ENTRIES SHOWN:

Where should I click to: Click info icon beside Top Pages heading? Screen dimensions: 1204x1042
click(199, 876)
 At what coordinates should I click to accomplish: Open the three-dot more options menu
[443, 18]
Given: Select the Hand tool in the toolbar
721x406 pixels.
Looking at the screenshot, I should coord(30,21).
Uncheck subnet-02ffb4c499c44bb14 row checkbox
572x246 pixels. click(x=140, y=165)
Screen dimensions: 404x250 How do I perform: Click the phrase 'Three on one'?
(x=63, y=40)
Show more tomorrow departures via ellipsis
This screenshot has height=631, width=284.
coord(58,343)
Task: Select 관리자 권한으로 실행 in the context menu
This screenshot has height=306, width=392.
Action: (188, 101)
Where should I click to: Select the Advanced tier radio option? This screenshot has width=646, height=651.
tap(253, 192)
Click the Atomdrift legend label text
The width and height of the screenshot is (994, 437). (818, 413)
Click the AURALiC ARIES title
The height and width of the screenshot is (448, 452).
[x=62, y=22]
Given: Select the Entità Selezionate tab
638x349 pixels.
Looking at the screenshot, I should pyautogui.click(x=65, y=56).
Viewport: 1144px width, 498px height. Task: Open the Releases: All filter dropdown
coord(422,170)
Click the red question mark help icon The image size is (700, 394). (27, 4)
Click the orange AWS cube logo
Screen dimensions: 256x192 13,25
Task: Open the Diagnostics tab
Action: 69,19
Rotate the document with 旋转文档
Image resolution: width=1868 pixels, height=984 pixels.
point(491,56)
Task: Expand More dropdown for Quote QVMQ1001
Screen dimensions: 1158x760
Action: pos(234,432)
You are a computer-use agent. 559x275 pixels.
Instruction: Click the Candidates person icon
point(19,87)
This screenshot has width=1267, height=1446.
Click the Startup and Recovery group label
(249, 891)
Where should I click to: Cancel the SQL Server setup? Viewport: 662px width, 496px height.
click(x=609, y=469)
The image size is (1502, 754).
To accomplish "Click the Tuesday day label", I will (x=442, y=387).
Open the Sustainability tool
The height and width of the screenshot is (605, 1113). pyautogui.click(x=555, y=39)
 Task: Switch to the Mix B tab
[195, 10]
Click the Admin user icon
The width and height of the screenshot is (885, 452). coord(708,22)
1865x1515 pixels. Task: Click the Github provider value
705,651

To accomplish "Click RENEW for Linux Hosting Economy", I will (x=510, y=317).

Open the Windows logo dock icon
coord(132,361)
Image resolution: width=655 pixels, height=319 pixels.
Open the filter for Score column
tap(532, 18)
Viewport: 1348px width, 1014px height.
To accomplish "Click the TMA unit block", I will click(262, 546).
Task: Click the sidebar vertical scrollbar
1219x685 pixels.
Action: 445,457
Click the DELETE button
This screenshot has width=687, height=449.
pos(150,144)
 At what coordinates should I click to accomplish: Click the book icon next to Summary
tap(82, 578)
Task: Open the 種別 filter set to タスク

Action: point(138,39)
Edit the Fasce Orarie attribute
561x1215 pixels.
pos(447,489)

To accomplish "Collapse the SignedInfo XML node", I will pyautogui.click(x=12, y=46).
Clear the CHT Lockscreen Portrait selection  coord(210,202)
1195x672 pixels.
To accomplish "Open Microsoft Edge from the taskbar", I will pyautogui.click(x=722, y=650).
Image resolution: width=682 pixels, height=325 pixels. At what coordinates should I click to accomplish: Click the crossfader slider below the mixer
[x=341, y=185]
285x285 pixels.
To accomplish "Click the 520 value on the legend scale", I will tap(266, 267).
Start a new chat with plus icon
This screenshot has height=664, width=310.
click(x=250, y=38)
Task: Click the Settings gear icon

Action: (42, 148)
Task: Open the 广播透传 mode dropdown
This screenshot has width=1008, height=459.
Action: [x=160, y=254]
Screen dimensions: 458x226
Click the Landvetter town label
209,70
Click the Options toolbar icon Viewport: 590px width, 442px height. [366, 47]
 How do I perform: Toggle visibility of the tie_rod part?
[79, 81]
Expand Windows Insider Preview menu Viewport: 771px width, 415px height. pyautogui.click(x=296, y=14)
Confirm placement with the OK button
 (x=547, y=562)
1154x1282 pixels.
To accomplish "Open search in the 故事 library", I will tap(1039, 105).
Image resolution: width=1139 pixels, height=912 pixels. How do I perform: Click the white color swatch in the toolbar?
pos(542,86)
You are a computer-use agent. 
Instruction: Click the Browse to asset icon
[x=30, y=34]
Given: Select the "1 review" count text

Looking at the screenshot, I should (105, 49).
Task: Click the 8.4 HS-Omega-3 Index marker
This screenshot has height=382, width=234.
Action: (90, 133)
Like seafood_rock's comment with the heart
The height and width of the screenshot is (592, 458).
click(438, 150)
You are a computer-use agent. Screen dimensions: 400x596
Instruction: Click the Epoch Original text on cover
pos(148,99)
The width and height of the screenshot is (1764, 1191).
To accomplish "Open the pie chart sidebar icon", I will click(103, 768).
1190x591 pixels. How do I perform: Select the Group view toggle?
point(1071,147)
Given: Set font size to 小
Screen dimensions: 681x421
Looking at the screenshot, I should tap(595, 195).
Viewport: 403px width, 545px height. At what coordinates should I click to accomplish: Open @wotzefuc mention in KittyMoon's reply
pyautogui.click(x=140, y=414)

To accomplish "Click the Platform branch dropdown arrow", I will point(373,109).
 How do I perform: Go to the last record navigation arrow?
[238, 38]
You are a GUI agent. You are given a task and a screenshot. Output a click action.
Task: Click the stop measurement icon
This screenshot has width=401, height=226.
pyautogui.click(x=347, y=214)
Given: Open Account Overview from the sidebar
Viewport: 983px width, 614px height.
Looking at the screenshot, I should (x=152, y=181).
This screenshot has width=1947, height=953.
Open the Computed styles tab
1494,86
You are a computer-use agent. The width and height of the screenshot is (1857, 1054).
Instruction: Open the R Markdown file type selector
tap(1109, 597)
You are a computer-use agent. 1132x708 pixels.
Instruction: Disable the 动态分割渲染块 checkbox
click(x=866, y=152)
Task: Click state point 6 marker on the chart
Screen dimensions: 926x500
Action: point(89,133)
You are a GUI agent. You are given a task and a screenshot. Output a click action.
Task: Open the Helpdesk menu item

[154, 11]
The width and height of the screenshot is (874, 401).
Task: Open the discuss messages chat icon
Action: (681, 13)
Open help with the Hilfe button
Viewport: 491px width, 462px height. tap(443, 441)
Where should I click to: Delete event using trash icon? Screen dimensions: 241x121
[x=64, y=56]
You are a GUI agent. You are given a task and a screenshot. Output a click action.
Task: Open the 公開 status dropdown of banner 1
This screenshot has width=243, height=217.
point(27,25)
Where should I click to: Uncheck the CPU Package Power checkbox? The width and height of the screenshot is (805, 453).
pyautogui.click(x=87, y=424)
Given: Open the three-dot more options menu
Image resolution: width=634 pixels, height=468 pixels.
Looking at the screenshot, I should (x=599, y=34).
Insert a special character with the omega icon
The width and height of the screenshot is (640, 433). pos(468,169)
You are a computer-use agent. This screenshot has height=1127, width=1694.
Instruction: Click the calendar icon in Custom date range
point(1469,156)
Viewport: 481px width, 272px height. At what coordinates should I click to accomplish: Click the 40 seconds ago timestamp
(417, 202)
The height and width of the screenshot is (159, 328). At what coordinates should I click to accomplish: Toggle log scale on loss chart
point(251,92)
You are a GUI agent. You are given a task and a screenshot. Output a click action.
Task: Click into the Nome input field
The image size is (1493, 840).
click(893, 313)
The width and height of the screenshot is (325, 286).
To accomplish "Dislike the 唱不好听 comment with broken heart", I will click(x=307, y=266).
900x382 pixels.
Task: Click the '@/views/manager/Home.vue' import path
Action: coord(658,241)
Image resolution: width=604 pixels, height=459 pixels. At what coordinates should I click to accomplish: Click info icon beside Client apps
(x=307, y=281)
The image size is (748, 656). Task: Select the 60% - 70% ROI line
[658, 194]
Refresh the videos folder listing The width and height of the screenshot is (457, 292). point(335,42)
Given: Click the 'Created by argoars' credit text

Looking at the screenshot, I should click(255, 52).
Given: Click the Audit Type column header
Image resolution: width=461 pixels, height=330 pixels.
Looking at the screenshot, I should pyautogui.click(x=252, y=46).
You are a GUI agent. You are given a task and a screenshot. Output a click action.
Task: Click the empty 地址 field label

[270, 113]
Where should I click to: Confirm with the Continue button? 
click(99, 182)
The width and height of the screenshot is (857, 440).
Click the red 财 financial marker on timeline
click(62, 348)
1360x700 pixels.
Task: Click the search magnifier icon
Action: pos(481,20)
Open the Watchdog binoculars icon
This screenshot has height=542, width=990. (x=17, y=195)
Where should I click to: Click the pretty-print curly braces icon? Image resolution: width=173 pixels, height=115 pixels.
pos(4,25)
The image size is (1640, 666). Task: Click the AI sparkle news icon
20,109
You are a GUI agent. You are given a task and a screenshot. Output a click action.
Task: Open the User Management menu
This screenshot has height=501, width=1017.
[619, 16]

TASK TO COMPLETE:
Reproduce the material verbatim, starting at its first line and ending after the line that contains "The width and height of the screenshot is (885, 452).".

COMPLETED EXERCISE:
Where should I click to: Click info icon beside Top Pages heading? Screen dimensions: 1204x1042
click(199, 876)
 At what coordinates should I click to accomplish: Open the three-dot more options menu
[443, 18]
Given: Select the Hand tool in the toolbar
721x406 pixels.
Looking at the screenshot, I should coord(30,21).
Uncheck subnet-02ffb4c499c44bb14 row checkbox
572x246 pixels. click(x=140, y=165)
Screen dimensions: 404x250 How do I perform: Click the phrase 'Three on one'?
(x=63, y=40)
Show more tomorrow departures via ellipsis
This screenshot has height=631, width=284.
coord(58,343)
Task: Select 관리자 권한으로 실행 in the context menu
This screenshot has height=306, width=392.
Action: (188, 101)
Where should I click to: Select the Advanced tier radio option? This screenshot has width=646, height=651.
tap(253, 192)
Click the Atomdrift legend label text
The width and height of the screenshot is (994, 437). (818, 413)
Click the AURALiC ARIES title
The height and width of the screenshot is (448, 452).
[x=62, y=22]
Given: Select the Entità Selezionate tab
638x349 pixels.
Looking at the screenshot, I should pyautogui.click(x=65, y=56).
Viewport: 1144px width, 498px height. Task: Open the Releases: All filter dropdown
coord(422,170)
Click the red question mark help icon The image size is (700, 394). (27, 4)
Click the orange AWS cube logo
Screen dimensions: 256x192 13,25
Task: Open the Diagnostics tab
Action: 69,19
Rotate the document with 旋转文档
Image resolution: width=1868 pixels, height=984 pixels.
point(491,56)
Task: Expand More dropdown for Quote QVMQ1001
Screen dimensions: 1158x760
Action: pos(234,432)
You are a computer-use agent. 559x275 pixels.
Instruction: Click the Candidates person icon
point(19,87)
This screenshot has width=1267, height=1446.
Click the Startup and Recovery group label
(249, 891)
Where should I click to: Cancel the SQL Server setup? Viewport: 662px width, 496px height.
click(x=609, y=469)
The image size is (1502, 754).
To accomplish "Click the Tuesday day label", I will (x=442, y=387).
Open the Sustainability tool
The height and width of the screenshot is (605, 1113). pyautogui.click(x=555, y=39)
 Task: Switch to the Mix B tab
[195, 10]
Click the Admin user icon
The width and height of the screenshot is (885, 452). coord(708,22)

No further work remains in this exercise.